Once in a while you had to deal with dorks that thought they were cool because they knew the right people. And they knew that if you messed with them, they would have tall “back up” waiting in the wings to mess you up. I had watched it happen to many rental mentals who didn’t quite get that there was an “in crowd” clique at the rink. These new comer rental mentals would mouth off to the wrong person at the wrong time and then BAMM, “Bruno Capone” or “J.D. Soprano.” (A couple of cats from this in crowd) would be surrounding them like flies on shee-ott and start pushing them around. That’s why I mostly just kept to my crowd.

I’d usually get to the rink early right when it opened. I wanted to be one of the first ones inside. I didn’t want to miss a thing. Even just waiting in the circular shaped lobby was a trip. The entire lobby reeked of girls perfume, dudes cologne, cigarette smoke, and gum. Older teen’s jackets smelled as if they had smoked ten packs of cigarettes just before they had walked inside.
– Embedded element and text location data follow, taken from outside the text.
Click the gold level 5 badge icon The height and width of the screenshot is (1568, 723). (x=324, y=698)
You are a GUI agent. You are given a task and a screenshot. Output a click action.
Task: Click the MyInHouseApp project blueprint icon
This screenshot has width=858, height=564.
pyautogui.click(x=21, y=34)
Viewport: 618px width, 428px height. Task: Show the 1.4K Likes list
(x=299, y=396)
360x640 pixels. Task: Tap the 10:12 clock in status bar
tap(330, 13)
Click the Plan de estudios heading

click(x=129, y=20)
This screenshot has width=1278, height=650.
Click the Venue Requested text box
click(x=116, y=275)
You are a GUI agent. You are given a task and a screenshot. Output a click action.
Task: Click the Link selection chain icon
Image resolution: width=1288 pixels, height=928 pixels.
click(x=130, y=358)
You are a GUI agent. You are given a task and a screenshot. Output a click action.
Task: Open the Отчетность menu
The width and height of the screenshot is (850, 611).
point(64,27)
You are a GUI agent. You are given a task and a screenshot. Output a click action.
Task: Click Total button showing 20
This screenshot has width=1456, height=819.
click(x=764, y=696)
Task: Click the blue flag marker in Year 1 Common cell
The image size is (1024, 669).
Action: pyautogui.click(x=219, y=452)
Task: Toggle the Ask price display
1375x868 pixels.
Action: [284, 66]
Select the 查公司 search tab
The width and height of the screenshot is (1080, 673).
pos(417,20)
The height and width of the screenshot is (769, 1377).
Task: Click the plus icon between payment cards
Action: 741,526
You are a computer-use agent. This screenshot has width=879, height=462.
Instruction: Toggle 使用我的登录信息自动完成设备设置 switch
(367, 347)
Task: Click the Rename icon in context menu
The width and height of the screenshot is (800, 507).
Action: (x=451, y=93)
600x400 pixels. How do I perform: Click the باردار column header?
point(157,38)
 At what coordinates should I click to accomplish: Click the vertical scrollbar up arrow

Even 420 seemed to be lingering around the yellow lobby once in a while. Heck, I didn’t even know what 420 was or what it smelled like until I started going to the rink. The first few times I had smelled it, I just assumed that someone down the street was burning leaves or that person had just come from a bon-fire.

While waiting to get in, you can totally hear other people’s conversations, because of the acoustics in the circular shaped lobby. It’s amazing how many teen girls were concerned about their periods being late, whose ass itched, or whose feet smelled even after they took a shower. People should really watch what they say in close quarters, dontchya think?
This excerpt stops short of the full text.